*Soru*
CHP hakkındaki yazıya göre, CHP zihniyetinde Ankara'nın doğusu neyi temsil ediyor?

*Yazı*
==================================================

27 Ekim 2010

Kemal Kılıçdaroğlu’nun Sonu

Cumhuriyet Halk Partisi kendi içinde muhkem bir bürokrasisi olan ve kırılması zor bir kabuğa sahiptir. Partinin yeniliğe açık olmayışının her türlü siyasi yansımasını yine ülkemiz halkı çekmiştir. Zira CHP tek partili iktidarlığı döneminde olduğu gibi altmış yıllık çok partili siyasi hayatımızda da gelişimin ve yeniliği önünde set olmuştur.
CHP aslında Osmanlı’dan Cumhuriyete geçişin bir anahtarı idi. Bu rolünü öyle bir sahiplenmişti ki Osmanlı’dan geriye her ne kaldı ise sem siyaset mecrasından hem de sosyal hayatın içinden silip yerine yeni bir yaşam tarzı olan cumhuriyeti yerleştirmeyi amaç edinmiştir.

Ama kuruluş felsefesindeki bu yenilik be gelişim maksadı zaman içinde sekteye uğradı ve CHP adeta “değişim” kelimesini işitmeye bile tahammül edemez bir noktaya geldi. Partinin bu konuma gelmesinin iki önemli sebebi bulunmaktadır.
Bunlardan ilki CHP’nin üst kadrolarının ülkemiz halkını sürekli “güdümleyerek” bir yerlere taşıma eğilimi içinde olmalarının sonucudur. CHP yönetimine göre Türk halkı, “çağdaş ve modern dünyaya” yani muasır medeniyet seviyesine ancak ve ancak CHP gibi “belli başlı kadroların” onların önlerine koyacakları ilerleme programları ile ulaşabilirler.
Bu bağlamda da CHP zihniyetinde ülkemizin sosyolojik coğrafyasına baktığımızda Ankara’nın batısı sanayileşme ile Batılı bir hayat tarzına erişebilecek olanların yaşadığı bölge olarak yerini alır. Buna karşın Ankara’nın doğusu ise Orta Asya temelli bir kabile yaşantısının Anadolu sınırları içine sıkışmış dönemin yaşam şeklidir. Böylece Ankara’nın doğusu tarımı (gelişmişlik öncesini), batısı ise sanayi (modernliği) temsil etmektedir.

==================================================

*Veri kayıtları*
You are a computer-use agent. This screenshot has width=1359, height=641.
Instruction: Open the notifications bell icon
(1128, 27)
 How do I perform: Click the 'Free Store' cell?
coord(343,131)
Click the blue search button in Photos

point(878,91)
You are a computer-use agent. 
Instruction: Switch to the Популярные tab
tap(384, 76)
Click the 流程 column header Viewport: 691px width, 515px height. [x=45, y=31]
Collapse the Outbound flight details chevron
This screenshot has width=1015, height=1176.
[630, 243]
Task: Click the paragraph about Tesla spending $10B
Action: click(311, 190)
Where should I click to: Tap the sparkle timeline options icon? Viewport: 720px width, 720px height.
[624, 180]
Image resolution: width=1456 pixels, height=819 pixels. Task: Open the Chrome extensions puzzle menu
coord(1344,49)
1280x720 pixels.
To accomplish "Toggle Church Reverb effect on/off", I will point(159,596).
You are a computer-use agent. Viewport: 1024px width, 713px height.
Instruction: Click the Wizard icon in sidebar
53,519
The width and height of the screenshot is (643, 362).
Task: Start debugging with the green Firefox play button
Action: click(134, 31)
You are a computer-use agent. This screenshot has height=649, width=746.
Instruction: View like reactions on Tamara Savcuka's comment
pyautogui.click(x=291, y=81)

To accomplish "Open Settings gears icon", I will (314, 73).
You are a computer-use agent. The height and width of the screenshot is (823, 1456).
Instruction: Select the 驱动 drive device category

==================================================

*Çözüm*
Tarımı, yani gelişmişlik öncesini temsil ediyor.